Komotú sube a la cama y le pide con las patitas que le abra la ventana. La chica accede a su petición y el gato parece despedirse con un pequeño maullido. —Que pase usted unos buenos días, señor Komotú. Se queda sola en la habitación. Parece que Andrés se ha despertado hace un rato: su cama está hecha a la perfección, como si la hubiera hecho la camarera de un hotel. Los dos hermanos son muy distintos: el chico tiene la ropa bien colocada en su armario, mientras que Sole la ha amontonado en la silla y, por supuesto, no se va a hacer la cama si no es por causa de fuerza mayor, es decir, que su madre se lo ordene. Se oye actividad procedente de abajo, del comedor: un rumor de platos y de sillas que se mueven de aquí para allá. Sole baja lentamente la escalera para no llamar la atención. Su hermano

está barriendo el comedor, la madre está fregando los platos y unas ollas, y su padre está ordenando unos trastos. —Mamá, Sole ya está despierta —observa Andrés. —Chivato —le sisea su hermana—. Buenos días a todos. Mamá, ¿qué estáis haciendo? —Arreglar la casa —responde la mujer mientras enjuaga una gran olla de barro. —Arreglar no es fregar —dice la chica, a quien no le apetece nada colaborar—. Tengo hambre. ¿Qué hay para desayunar? —Polvo —contesta Andrés con un paño en la mano—. Hoy vas a comer polvo. —Qué gracioso... No, en serio, ¿qué hay? Inés se seca las manos con un paño de cocina y resopla. —¿Te acuerdas de dónde está la panadería? —Más o menos. La madre saca unas cuantas monedas de su billetera.
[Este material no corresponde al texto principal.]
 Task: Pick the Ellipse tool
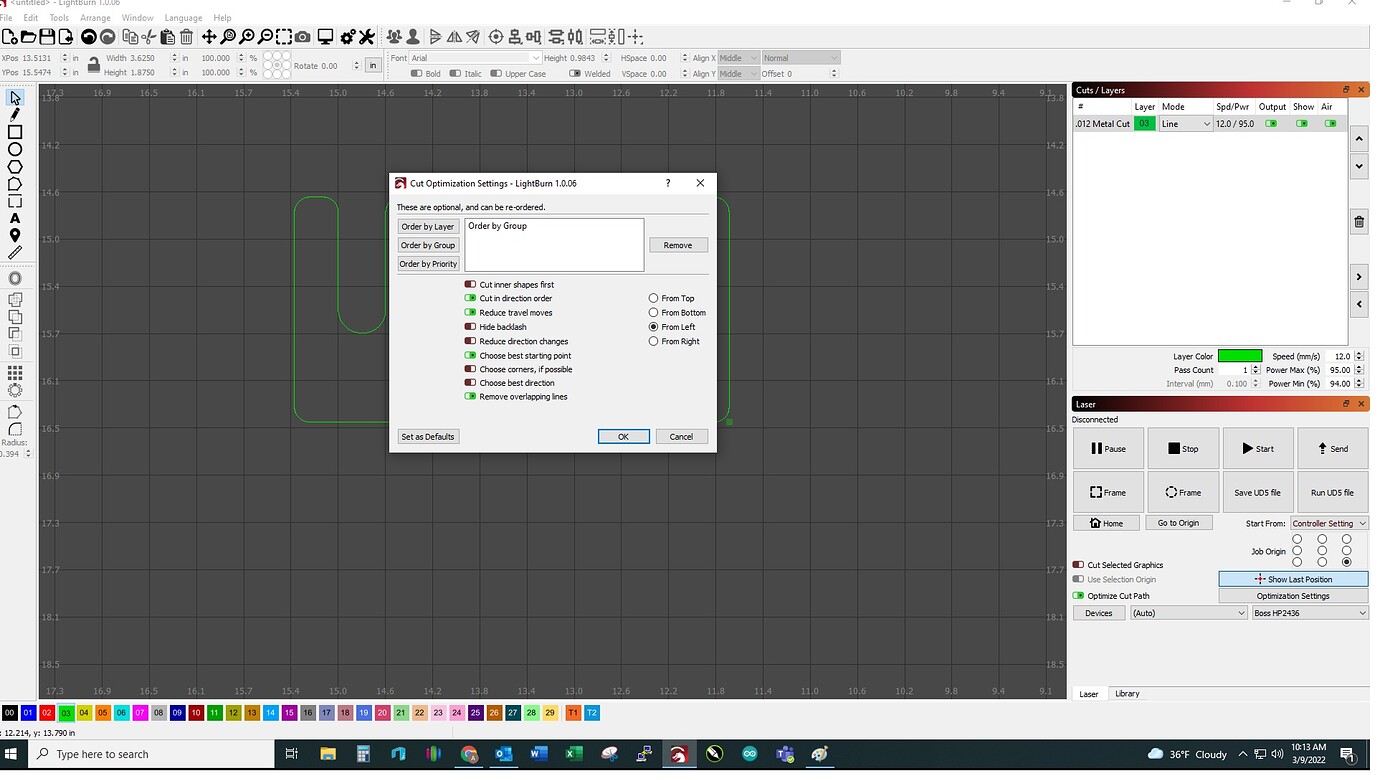[14, 148]
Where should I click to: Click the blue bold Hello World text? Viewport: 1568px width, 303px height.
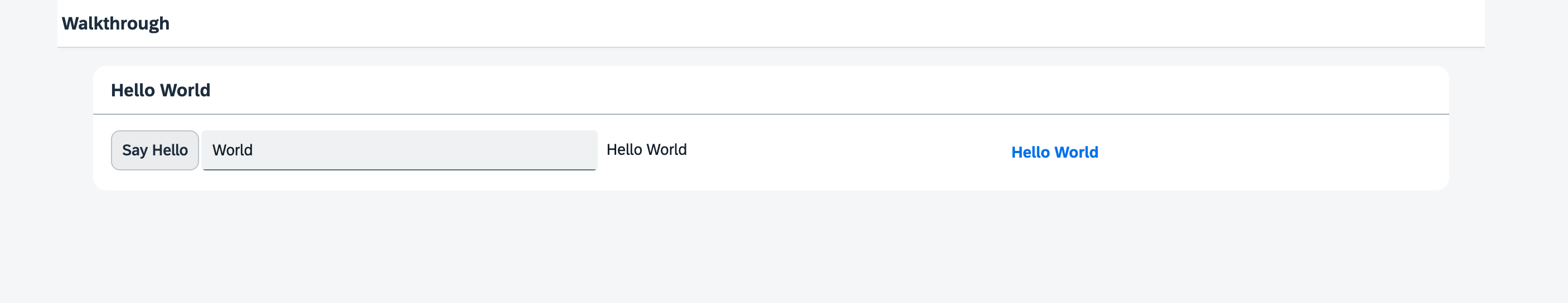click(1054, 152)
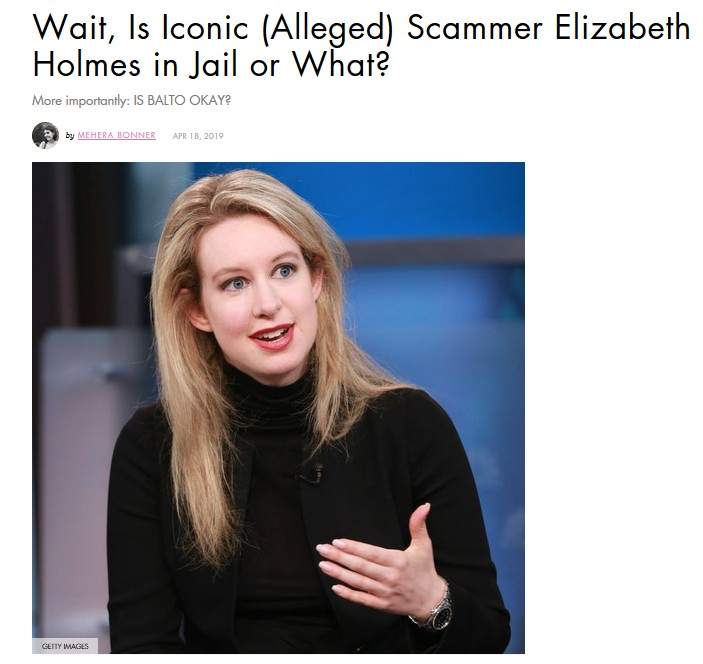This screenshot has height=664, width=703.
Task: Click the word 'by' before the author name
Action: (x=70, y=135)
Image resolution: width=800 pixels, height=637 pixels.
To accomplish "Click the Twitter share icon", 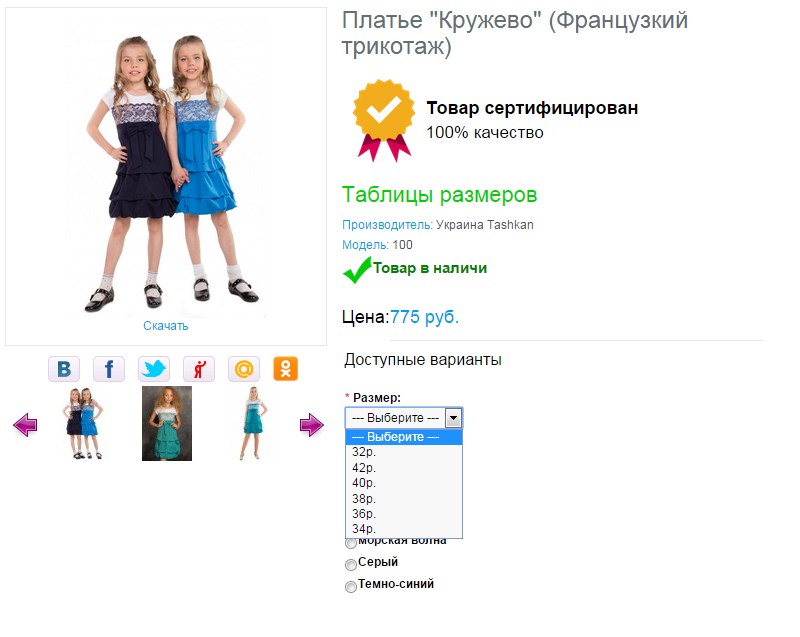I will (154, 369).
—Compra pan y cuatro cruasanes, y si hay leche, compra un litro. Sole acepta el pedido: es mejor ir a comprar que limpiar la casa. —¡Yo quiero uno de chocolate! —le grita Andrés. Ella lo ha oído pero no le contesta, para hacerle rabiar. De camino a la puerta, se cruza con su padre, quien carga una caja de cartón. Se le nota fatigado pero feliz. —Buenos días, hija. —Ernesto deja la caja en el suelo y le abre el gran pórtico a Sole. El sol entra y lo inunda todo con su grandeza. La chica sale al exterior. Ante ella se presentan un jardín poco cuidado pero de árboles exuberantes y plantas enredaderas y, si levanta la mirada, un horizonte de montañas y llanuras; frente a ella, en línea recta y a menos de un kilómetro, aparece el pequeño pueblo.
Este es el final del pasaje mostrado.